Sunday afternoon winds down and you find yourself feeling a little bummed. You may procrastinate your chores. You may not want to bother cooking a nice meal or make the effort to get together with family or friends. Maybe you just feel a little tired or unmotivated and you start thinking about the long week ahead. You focus on responsibilities, difficult tasks, early mornings, or other frustrations you anticipate and a gloomy feeling creeps up. You’re dreading that pesky alarm reminding you of the long hours ahead.
It’s natural to feel a little low when the fun fizzles and your weekend or vacation comes to an end, but could your experience be something more? Could it be depression?
The term “depressed” is often tossed around casually in conversation, but according to the most widely used tool for identifying mental health conditions, the Diagnostic and Statistical Manual of Mental Disorders (DSM-5), specific criteria must be met for a clinical diagnosis of major depression. While depression is common among Americans, it’s also typical to experience highs and lows—fleeting moments of positive, negative, and neutral emotions without having a diagnosable mood condition.
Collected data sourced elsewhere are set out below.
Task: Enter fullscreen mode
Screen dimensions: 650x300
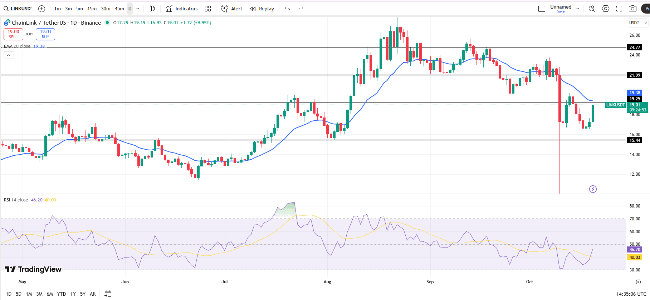Action: coord(619,9)
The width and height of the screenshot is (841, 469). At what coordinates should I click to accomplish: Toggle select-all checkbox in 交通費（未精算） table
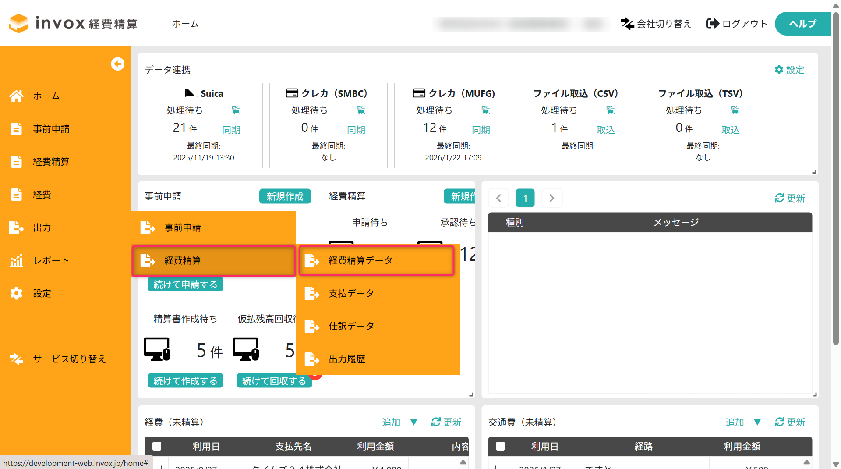(x=500, y=446)
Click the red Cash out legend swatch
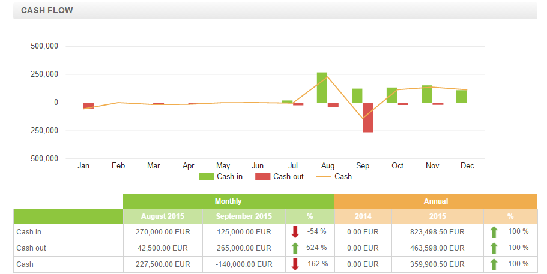Image resolution: width=547 pixels, height=274 pixels. (x=262, y=176)
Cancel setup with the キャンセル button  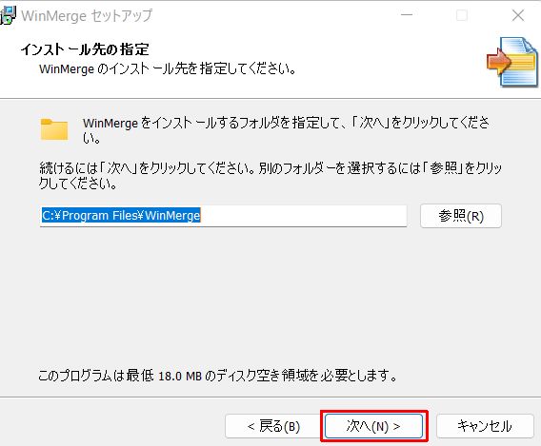point(485,426)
If your mood declines for only a brief while and is directly related to something pleasant coming to an end, and it generally shifts back, you may simply be struggling with the transition from some fun time off to getting back into work mode.
If most of your mood seems to relate to not looking forward to an unpleasant routine like early rising, dealing with a commute, stress, or workplace challenges, then it may be a clue to changes you might want to consider in your life. Perhaps you’re feeling burnt out, have job-specific concerns, feel overextended, or have trouble with work-life balance. If so, consider looking more closely at the source of your feelings. Could you use more support at home or at work, more time to spend on hobbies, with friends or family, or on your own? Do you need to make a bigger change in your life that could affect your well-being, such as a relationship, living conditions, or occupation?
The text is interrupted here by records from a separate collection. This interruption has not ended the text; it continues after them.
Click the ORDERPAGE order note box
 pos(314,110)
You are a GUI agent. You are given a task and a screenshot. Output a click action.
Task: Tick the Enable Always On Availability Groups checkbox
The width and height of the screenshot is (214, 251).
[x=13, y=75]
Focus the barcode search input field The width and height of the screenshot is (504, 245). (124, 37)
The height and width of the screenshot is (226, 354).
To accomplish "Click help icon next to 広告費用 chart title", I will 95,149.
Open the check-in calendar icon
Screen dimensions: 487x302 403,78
If changes in one or more of these areas could improve your situation, start there and explore possible adjustments that might help. One way you could do this is to log your feelings for a week, noting any emotions that come up; what happened just before, prompting them to surface; how long they last; and if anything helped them to dissipate.
If you think your blues may be something more, or if you find it difficult to function in your day-to-day life (like going to school or work, maintaining responsibilities, or dealing with problems at home or in relationships), it may be a good idea to seek professional help.
Additionally, try incorporating some reflective thought or mindful practice as your weekend comes to an end. If you get stuck on negative thoughts or feelings about the tasks you’re dreading in the next few days, redirect your thoughts to the present moment rather than anticipating the discomfort you expect to feel in the future. Consider moving your inner dialogue to something like this: I am able to get up early, deal with ______ (my commute, coworkers, day-to-day stress, etc.), and roll with whatever comes my way in that moment because I can handle it. Consider relying on your ability to resolve a problem in the moment, in the event something actually goes wrong, or rely on your ability to sit with the discomfort of a pesky task when it occurs, knowing it won’t last forever. See if you can then direct your focus more toward being present in the activities you originally planned to enjoy, especially if it is still the weekend. You can continue to take care of yourself and your relationships even if there are only a few hours of free time remaining. Take advantage of that time and do what you want with it, whatever feels good to you. You can both unwind and feel disappointed that the time you reserved for fun activities is coming to an end.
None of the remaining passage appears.